- US stocks fall slightly.
- The S&P is up by 13.34% since the December 24th low.
- The government reopens for at least three weeks.
- Tax proposals by the Democratic left.
- More chaos in Venezuela.
- The LEI declines.
- Jobless claims hit the lowest level since 1969.
US stocks fell slightly, down 0.13%, while international equities were up by 0.54%. Bonds advanced by 0.31%.
ONE MONTH LATER
It has been one month since the market low on December 24th. At that point, the S&P 500 had fallen by over 15% during a 14-day period. A descent of 15% or more over a 14-day period had happened 7 other times since 1970. In all but one of those cases, the market had a nice rally in the subsequent one-month period. In this instance, the S&P finished up by 13.34%, which ranks second on the list.
The government shutdown ended as Trump and congressional leaders reached a deal to reopen the government for three weeks. Trump did not get any of the funding for the wall that he demanded.
In recent weeks proposals for tax increases from the far left of the Democratic party have been picking up steam. First, Alexandria Ocasio-Cortez (AOC) put a 70% marginal tax rate on the table and now Elizabeth Warren has come out in favor of a wealth tax. 70% marginal rates were the standard in the 60s and 70s. Of course, the tax code was taken advantage via loopholes and tax shelters to make sure that essentially no one came close to paying that. The entire idea behind lowering rates in the Reagan era (80s) was to simplify the tax code and take away incentives that did not make economic sense. That set off a long period of positive growth. But if anyone thinks the 70s are the economic period to emulate they need to look again. That is not to say we don’t need some tax increases and tax reform. We do. But ideas like a wealth tax are what one might expect from countries like Venezuela…
Speaking of, Venezuela continues to spiral out of control.
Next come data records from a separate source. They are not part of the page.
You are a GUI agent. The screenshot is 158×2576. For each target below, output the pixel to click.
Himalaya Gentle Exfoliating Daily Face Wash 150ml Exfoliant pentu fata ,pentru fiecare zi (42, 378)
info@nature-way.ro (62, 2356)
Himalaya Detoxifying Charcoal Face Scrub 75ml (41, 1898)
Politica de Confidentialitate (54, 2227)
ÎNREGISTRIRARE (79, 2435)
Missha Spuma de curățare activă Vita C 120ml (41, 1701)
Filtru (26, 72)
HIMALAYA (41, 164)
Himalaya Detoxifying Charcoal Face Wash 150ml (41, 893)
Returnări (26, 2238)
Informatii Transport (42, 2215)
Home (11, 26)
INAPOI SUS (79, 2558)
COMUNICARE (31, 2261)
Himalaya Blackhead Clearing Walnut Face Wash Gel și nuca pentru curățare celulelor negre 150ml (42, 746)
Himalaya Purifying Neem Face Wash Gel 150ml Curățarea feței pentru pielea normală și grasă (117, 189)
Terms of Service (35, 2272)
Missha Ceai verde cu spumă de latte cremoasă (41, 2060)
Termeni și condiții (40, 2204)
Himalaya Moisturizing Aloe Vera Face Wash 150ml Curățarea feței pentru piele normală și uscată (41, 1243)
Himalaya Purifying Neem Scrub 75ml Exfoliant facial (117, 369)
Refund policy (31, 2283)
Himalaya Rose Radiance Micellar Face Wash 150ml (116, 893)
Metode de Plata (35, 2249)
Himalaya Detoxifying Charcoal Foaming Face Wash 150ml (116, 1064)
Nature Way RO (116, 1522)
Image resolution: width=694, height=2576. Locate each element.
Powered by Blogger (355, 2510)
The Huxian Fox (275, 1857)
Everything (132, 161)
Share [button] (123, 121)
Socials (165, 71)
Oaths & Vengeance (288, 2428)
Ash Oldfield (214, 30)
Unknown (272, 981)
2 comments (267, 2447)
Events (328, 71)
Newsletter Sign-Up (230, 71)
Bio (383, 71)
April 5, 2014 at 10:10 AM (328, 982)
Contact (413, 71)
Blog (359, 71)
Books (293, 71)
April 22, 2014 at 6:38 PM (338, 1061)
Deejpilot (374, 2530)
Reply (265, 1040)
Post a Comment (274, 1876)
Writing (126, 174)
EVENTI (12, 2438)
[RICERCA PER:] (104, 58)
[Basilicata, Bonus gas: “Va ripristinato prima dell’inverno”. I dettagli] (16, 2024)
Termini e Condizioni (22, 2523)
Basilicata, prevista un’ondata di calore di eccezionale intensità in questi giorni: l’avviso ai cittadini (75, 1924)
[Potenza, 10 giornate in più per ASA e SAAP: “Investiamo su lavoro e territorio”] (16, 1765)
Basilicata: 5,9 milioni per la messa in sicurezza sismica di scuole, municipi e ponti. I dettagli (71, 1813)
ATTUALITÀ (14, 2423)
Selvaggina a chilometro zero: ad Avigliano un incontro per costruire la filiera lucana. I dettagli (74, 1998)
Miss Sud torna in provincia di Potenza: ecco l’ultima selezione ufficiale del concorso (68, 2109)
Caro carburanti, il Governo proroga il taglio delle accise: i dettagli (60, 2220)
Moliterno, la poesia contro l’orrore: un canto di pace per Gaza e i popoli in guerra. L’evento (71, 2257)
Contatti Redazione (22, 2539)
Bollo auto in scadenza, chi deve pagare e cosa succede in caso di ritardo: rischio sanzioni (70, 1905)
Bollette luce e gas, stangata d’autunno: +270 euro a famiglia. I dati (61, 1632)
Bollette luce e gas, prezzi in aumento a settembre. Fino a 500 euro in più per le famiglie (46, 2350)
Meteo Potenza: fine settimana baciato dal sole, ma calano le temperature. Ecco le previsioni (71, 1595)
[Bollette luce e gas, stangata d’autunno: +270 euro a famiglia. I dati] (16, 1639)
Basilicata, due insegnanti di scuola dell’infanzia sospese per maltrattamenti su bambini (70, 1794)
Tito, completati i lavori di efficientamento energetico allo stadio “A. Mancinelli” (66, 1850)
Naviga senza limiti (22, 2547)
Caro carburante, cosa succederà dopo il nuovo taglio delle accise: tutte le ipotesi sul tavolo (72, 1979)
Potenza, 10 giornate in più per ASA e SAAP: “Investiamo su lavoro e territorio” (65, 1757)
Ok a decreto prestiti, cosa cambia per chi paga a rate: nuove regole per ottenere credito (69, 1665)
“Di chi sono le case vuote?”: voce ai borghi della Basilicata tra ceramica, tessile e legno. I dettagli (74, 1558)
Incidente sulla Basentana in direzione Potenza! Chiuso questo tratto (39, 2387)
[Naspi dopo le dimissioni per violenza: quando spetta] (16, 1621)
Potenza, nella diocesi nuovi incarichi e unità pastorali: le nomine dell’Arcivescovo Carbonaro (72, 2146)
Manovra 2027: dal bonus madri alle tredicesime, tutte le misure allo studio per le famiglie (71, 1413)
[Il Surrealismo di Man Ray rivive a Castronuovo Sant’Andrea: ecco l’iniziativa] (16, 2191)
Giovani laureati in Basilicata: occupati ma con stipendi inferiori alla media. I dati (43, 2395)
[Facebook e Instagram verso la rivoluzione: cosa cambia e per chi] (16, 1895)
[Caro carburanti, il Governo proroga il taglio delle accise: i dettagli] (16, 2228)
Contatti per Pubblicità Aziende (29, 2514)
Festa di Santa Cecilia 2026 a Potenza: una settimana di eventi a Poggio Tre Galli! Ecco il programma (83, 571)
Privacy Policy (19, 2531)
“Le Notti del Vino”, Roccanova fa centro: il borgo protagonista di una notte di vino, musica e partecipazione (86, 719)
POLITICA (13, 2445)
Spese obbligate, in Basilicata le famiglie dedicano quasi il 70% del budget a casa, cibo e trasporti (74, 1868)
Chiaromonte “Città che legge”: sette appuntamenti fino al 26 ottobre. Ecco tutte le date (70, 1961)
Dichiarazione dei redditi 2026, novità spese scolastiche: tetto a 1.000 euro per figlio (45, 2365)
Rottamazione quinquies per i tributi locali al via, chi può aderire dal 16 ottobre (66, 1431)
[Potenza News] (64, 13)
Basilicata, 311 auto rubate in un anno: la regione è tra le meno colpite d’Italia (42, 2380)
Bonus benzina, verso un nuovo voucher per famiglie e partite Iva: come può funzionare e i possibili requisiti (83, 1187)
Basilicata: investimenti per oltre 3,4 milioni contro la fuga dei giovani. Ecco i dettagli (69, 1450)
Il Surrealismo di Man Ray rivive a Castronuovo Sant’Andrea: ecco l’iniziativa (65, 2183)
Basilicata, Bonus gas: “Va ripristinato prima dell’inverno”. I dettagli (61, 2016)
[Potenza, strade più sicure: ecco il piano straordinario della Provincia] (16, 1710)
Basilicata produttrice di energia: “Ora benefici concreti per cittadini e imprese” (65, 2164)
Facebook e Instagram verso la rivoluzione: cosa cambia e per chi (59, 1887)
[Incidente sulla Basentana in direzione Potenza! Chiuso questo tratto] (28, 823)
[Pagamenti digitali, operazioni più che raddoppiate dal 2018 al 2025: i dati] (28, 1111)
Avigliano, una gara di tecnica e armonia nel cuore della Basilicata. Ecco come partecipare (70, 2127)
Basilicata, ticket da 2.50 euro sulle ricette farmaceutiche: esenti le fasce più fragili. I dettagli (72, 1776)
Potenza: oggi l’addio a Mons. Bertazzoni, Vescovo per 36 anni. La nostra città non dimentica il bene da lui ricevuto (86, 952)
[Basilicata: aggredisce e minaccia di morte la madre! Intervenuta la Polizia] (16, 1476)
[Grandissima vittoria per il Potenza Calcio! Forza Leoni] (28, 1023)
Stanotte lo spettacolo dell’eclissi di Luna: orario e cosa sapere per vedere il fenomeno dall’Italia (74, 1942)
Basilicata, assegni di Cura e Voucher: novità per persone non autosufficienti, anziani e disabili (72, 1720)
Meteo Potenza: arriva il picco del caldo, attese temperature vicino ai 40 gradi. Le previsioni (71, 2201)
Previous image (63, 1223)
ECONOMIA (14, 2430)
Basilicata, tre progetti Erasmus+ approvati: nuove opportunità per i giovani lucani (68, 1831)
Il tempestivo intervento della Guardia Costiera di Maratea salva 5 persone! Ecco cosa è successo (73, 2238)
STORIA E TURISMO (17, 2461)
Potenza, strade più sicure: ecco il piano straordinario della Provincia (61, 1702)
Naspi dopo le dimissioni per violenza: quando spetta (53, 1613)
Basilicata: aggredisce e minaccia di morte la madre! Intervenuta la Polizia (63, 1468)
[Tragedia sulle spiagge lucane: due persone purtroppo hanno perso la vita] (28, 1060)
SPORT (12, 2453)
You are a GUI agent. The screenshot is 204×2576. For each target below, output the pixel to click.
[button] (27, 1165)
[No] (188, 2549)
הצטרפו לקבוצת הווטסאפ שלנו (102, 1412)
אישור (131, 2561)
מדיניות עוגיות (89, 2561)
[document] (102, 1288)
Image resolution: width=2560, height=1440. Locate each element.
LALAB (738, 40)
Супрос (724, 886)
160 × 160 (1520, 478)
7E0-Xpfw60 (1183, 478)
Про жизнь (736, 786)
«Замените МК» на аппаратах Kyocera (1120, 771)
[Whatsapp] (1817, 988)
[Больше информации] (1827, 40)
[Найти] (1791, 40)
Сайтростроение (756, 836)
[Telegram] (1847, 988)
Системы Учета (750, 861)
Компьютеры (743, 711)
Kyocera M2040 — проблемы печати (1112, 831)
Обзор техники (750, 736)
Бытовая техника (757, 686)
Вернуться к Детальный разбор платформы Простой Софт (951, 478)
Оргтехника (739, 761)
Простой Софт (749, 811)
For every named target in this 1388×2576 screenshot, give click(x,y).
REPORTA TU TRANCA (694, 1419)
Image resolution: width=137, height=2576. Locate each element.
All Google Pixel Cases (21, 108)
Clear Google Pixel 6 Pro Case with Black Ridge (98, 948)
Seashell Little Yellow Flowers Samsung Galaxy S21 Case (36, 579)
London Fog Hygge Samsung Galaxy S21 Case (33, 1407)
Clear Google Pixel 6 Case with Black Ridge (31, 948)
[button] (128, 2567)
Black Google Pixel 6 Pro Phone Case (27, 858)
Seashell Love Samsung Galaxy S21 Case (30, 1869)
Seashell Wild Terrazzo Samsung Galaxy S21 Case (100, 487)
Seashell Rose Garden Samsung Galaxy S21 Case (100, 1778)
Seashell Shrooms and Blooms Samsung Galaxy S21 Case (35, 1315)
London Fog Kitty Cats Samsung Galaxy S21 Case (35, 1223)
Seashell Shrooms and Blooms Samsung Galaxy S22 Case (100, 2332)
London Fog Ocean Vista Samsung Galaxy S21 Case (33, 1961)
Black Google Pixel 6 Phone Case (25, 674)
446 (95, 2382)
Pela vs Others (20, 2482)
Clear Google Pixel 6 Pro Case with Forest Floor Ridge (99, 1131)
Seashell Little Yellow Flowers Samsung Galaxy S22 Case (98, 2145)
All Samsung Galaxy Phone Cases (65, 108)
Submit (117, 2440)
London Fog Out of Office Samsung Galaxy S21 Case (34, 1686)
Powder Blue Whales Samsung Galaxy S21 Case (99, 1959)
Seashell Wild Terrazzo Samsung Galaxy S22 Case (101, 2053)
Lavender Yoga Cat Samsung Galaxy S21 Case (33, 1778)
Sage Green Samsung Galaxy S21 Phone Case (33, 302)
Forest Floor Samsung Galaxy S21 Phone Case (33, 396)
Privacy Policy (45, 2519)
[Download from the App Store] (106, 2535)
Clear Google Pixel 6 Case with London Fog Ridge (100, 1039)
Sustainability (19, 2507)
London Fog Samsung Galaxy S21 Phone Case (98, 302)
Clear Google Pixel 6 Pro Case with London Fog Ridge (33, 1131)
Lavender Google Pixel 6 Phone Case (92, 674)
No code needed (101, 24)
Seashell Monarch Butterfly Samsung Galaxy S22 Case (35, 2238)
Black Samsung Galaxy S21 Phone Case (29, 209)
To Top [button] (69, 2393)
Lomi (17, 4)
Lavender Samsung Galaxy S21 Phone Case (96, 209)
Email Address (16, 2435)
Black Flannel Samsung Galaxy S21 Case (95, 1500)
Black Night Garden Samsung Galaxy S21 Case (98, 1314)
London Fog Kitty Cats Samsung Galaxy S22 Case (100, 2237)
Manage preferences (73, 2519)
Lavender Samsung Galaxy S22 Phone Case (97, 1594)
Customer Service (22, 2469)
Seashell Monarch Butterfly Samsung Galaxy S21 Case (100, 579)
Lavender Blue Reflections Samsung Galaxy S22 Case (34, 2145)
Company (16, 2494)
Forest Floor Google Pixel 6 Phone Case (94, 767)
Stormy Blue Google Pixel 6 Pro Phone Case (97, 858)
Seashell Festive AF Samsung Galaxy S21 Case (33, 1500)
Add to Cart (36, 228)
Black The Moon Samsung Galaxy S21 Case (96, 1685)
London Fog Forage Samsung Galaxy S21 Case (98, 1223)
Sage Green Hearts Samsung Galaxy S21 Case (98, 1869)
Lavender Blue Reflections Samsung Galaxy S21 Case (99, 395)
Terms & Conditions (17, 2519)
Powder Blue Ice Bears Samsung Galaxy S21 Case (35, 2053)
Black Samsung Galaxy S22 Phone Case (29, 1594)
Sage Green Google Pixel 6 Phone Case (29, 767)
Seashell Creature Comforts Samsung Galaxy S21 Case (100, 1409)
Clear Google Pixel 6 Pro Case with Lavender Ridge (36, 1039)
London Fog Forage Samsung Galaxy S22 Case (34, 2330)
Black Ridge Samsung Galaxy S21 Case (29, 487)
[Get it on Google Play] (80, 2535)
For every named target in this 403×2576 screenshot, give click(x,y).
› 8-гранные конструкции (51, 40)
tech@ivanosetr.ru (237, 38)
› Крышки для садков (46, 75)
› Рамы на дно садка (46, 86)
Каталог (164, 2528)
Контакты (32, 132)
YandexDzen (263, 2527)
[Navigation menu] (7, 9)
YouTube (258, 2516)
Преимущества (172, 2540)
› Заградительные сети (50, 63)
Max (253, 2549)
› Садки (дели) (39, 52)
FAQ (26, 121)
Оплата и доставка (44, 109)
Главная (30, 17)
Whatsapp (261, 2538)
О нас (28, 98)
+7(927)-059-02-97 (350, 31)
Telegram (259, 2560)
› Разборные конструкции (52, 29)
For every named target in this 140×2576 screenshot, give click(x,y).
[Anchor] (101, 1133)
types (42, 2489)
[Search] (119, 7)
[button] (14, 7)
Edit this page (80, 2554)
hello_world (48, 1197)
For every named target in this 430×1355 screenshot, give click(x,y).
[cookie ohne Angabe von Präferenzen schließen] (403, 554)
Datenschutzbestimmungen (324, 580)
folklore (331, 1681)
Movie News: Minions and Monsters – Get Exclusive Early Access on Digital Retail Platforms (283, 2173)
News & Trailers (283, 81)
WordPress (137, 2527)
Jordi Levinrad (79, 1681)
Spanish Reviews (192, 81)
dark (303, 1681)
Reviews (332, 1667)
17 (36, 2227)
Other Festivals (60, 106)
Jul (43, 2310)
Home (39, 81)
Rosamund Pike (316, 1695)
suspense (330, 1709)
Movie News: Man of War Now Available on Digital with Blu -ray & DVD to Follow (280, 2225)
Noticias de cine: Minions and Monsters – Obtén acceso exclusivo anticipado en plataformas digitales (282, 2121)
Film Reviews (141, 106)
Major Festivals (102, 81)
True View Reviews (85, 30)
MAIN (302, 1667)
The opposition leader, Juan Guaido, declared himself president. The military said it still supports current president, Nicolas Maduro. Street protests demanding Maduro’s resignation are constant and nationwide. Years of hardcore socialism from Chavez and Maduro have turned the country into a complete, economic and social disaster.
The Conference Board Leading Economic Index fell by 0.1% to 111.7 in December. “The US LEI declined slightly in December and the recent moderation in the LEI suggests that the US economic growth rate may slow down this year,” said Ataman Ozyildirim, Director of Economic Research at The Conference Board. “While the effects of the government shutdown are not yet reflected here, the LEI suggests that the economy could decelerate towards 2 percent growth by the end of 2019.”
Incredibly, initial claims for unemployment insurance dropped 13,000 last week to 199,000, the lowest level since November 1969. The previous week was revised down by 1,000 to 212,000 claims. The four-week average of claims fell 5,500 to 215,000, also near its lowest level since 1969, as labor market conditions remained tight.
Past performance does not guarantee future results.